Bhakasana A: I try to stretch the arms and I try to bring the heels closer to the body. A perfect exit from this pose would be via handstand. For this variation I definitely need stronger arms. Bhhakasana is a balancing pose. The fingers can support to balance. Engaging the bandhas, gazing at a point, an even breath are tools that help to remain in that pose.

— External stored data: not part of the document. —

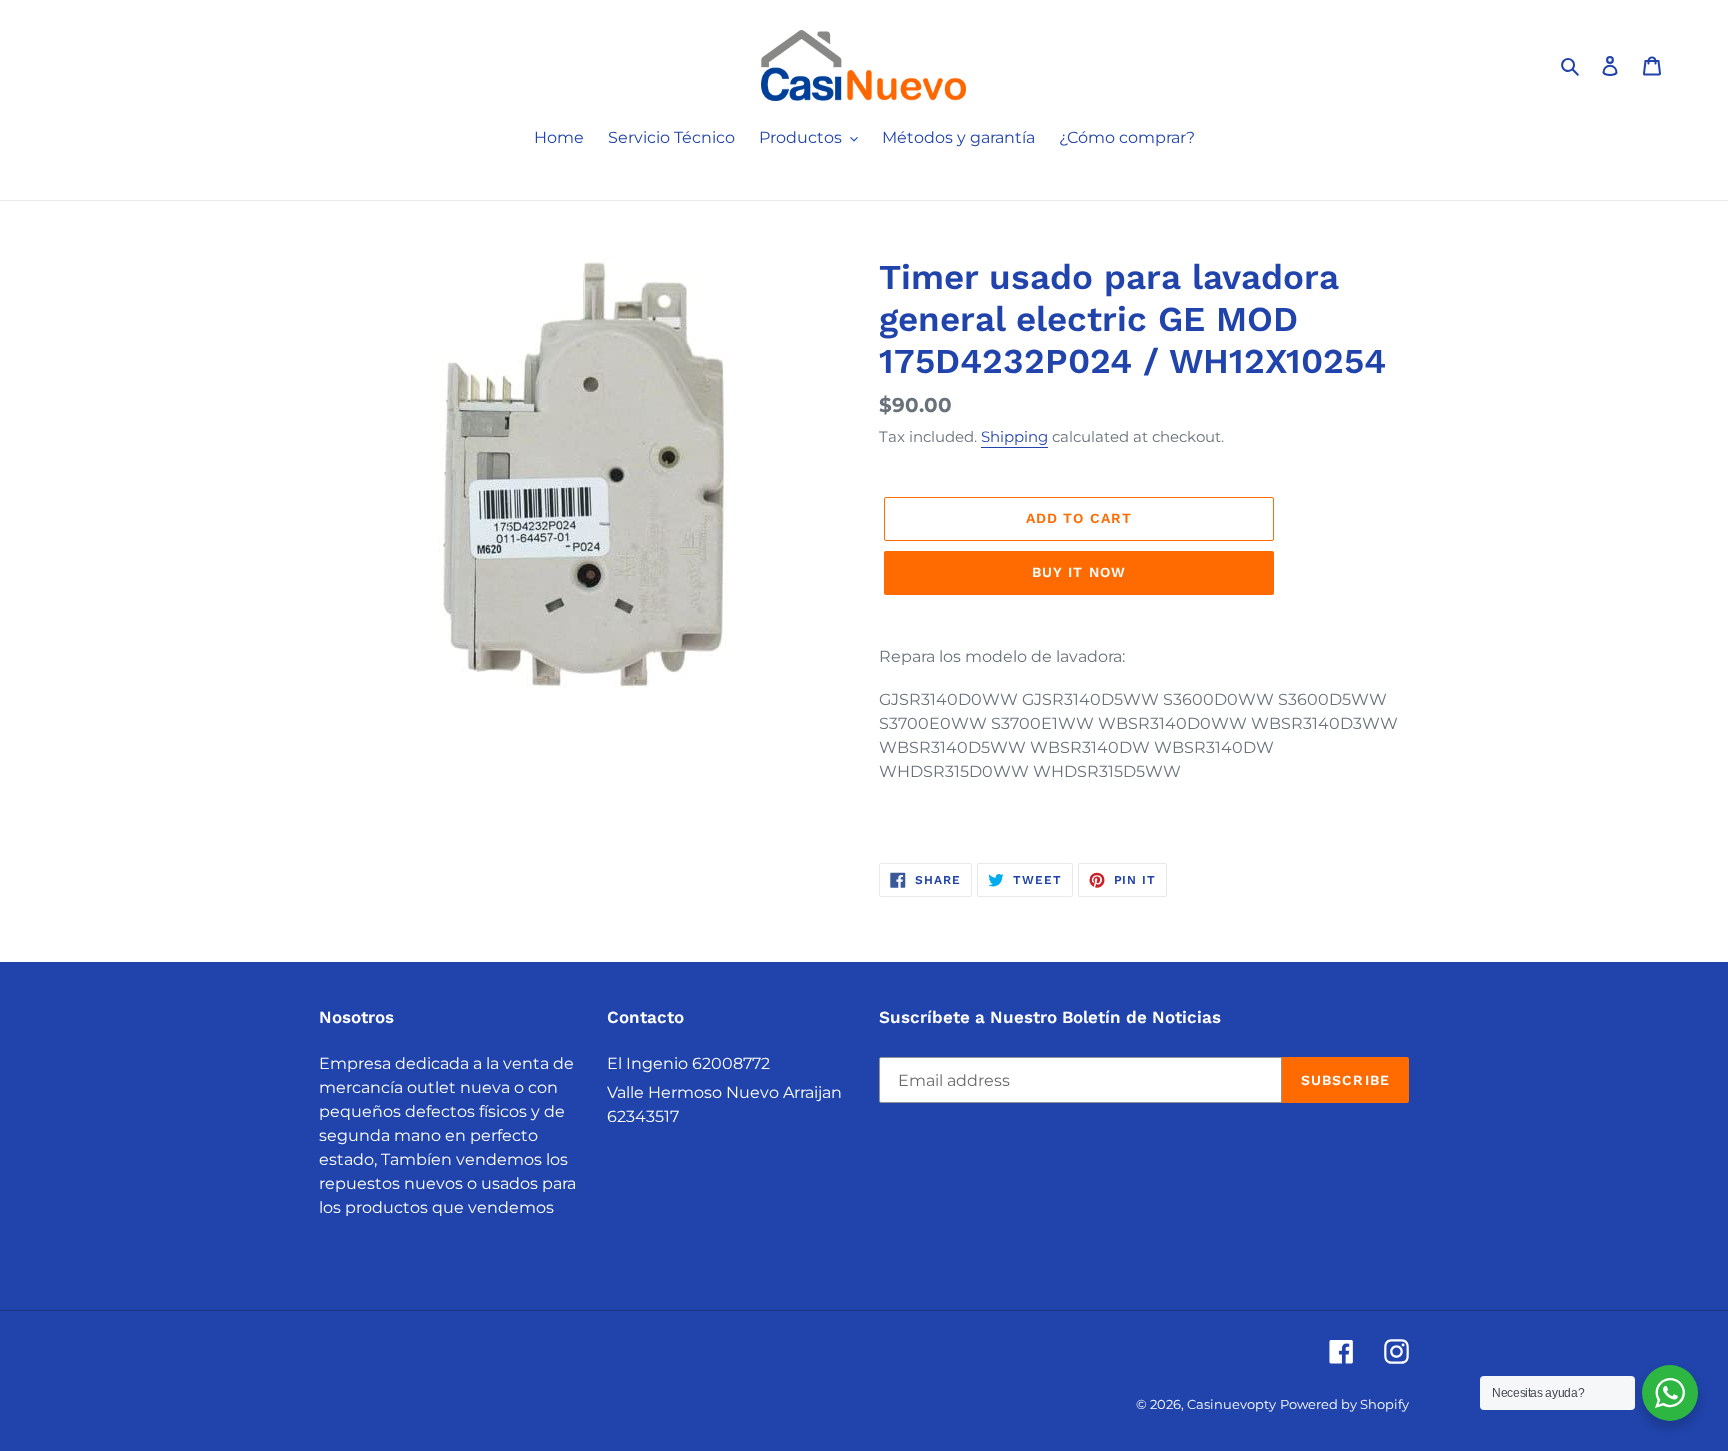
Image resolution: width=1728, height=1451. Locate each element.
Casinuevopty (1231, 1404)
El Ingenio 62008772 (688, 1063)
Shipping (1014, 436)
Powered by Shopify (1344, 1404)
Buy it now (1079, 572)
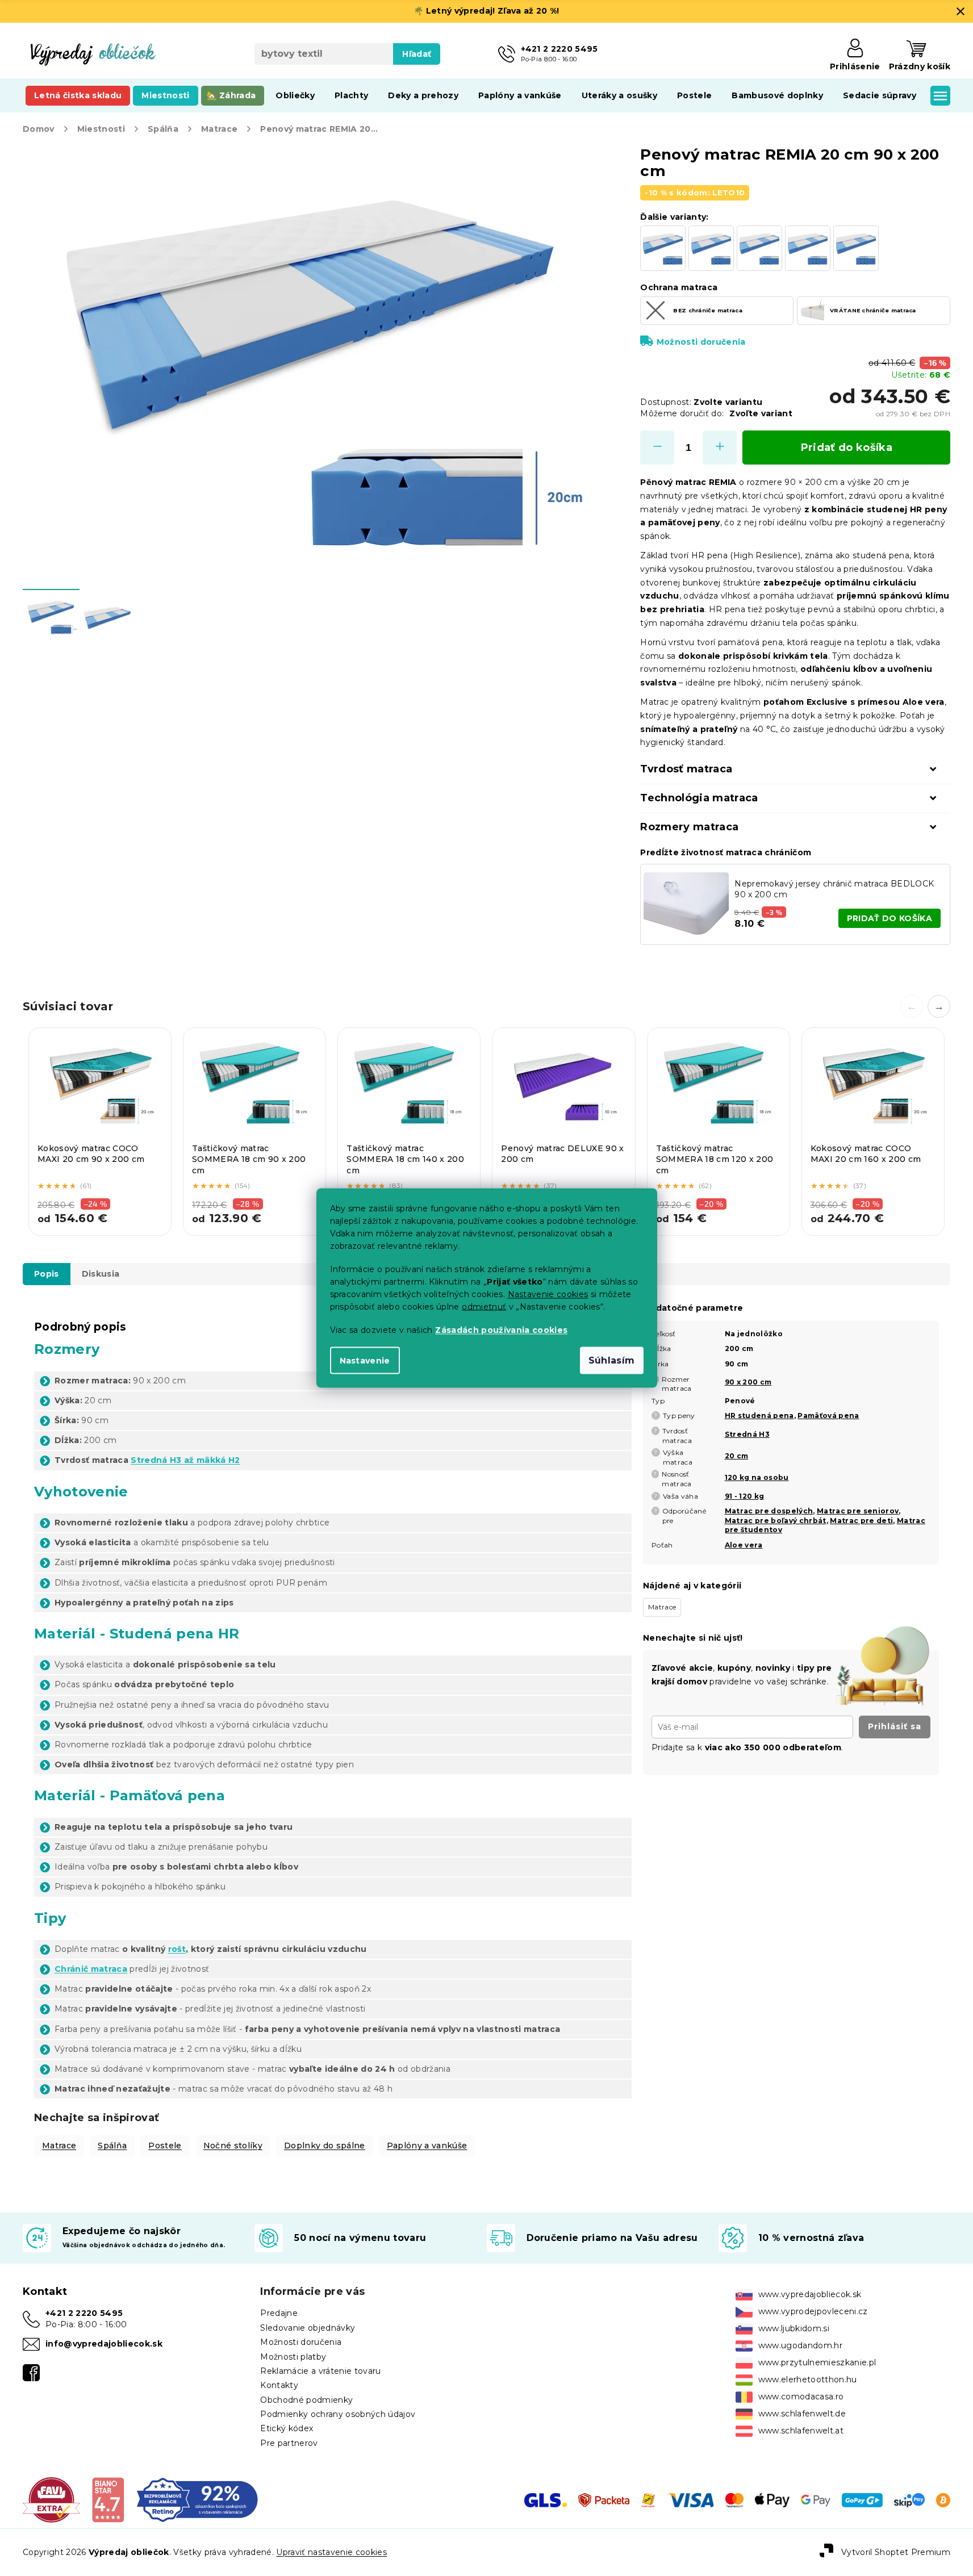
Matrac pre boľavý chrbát (775, 1520)
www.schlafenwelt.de (802, 2413)
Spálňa (112, 2145)
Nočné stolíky (232, 2145)
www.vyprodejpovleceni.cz (813, 2311)
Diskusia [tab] (101, 1274)
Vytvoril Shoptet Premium (895, 2551)
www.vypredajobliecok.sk (810, 2294)
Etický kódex (286, 2428)
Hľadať (416, 54)
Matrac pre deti (861, 1520)
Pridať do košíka (846, 447)
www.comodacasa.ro (801, 2396)
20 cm (737, 1456)
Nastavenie (365, 1361)
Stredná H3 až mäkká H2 (185, 1460)
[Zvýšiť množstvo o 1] (720, 447)
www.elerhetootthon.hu (807, 2379)
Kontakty (279, 2385)
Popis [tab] (46, 1274)
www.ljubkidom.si (793, 2328)
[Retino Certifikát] (197, 2499)
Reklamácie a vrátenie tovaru (320, 2371)
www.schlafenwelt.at (800, 2431)
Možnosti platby (293, 2357)
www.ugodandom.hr (800, 2345)
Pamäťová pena (828, 1415)
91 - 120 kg (745, 1496)
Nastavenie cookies (548, 1294)
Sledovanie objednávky (307, 2328)
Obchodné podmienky (306, 2400)
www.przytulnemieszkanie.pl (817, 2362)
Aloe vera (744, 1545)
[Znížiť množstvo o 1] (657, 447)
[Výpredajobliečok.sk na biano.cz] (107, 2499)
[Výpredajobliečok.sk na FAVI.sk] (51, 2499)
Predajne (279, 2313)
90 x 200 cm (748, 1382)
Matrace (59, 2145)
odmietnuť (484, 1307)
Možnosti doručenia (701, 342)
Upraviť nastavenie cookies (331, 2552)
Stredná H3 (747, 1434)
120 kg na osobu (757, 1477)
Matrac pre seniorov (858, 1511)
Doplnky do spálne (324, 2145)
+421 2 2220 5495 (84, 2313)
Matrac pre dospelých (769, 1511)
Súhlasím (611, 1360)
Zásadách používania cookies (501, 1330)
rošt (177, 1949)
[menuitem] (78, 95)
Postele (164, 2145)
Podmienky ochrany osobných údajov (337, 2414)
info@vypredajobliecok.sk (103, 2344)
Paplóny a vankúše (427, 2145)
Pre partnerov (289, 2443)
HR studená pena (759, 1415)
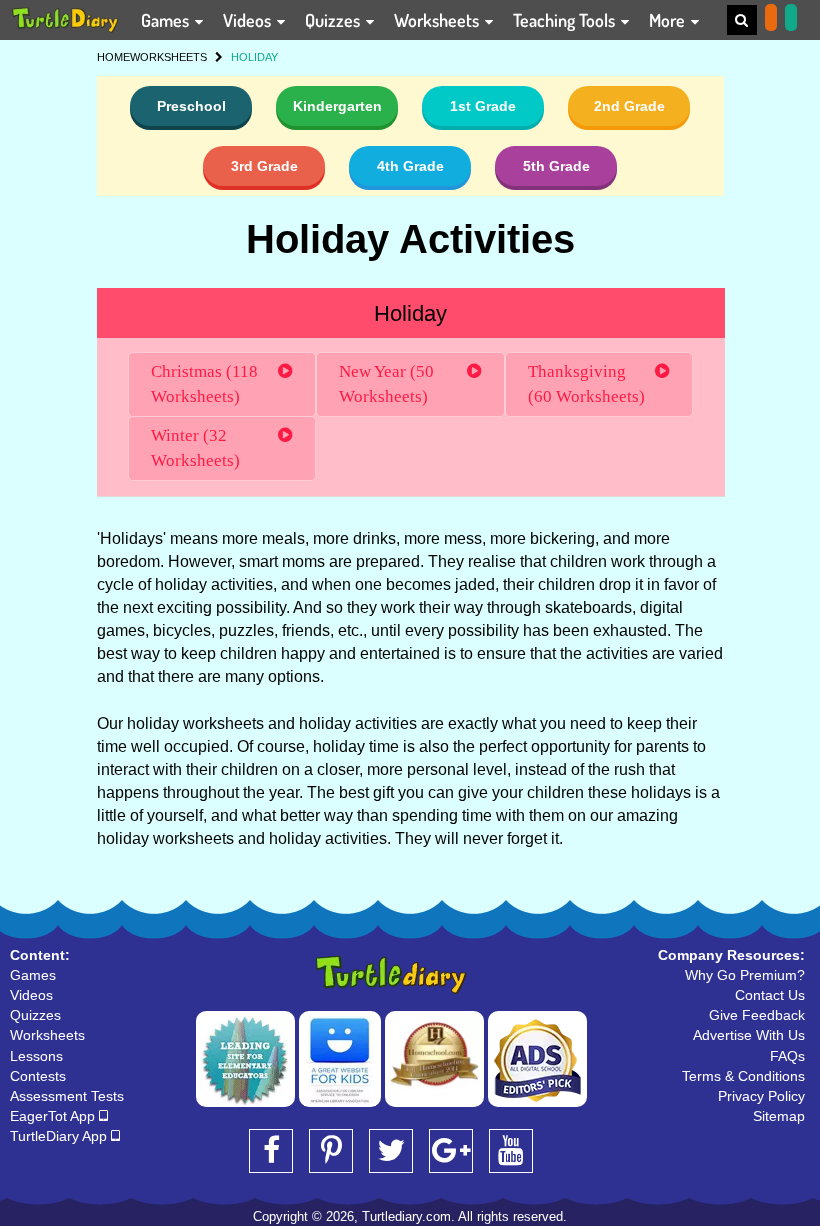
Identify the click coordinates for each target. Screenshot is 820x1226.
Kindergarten (337, 106)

Bhakasana B: Here it gets exciting. One shall float or fly into that pose from downward dog. The vinyasa is more challenging again than the pose itself. I do variations agains the wall. I jump against the wall and try to move down the body, controlled and bring my knees towards my elbows. So far it is in vain. But the exercise to jump high with both feet at the same time improved my jumping through. It surely improves the body feeling. It will still take a few years till I'll be able to fly into this pose.
Second series develops the upper body. Strong arms are needed for many poses, also for bhakasana. To bring the heels as high as possible requires hip muscles.
Buh is my practice time-consuming. Not alone because of the practice itself, but because of all the activities around it: showering, washing clothes, commuting, blogging. Today I wanted to sit for 10 min as I feel a nervous ground feeling. I wanted to observe the thoughts coming and going like clouds and sunshine, rain and wind. But I feel so much time pressure that I postpone it.
Inhaling, exhaling. Shall a bath relax me and than I'll have to hurry, the to do list is so long.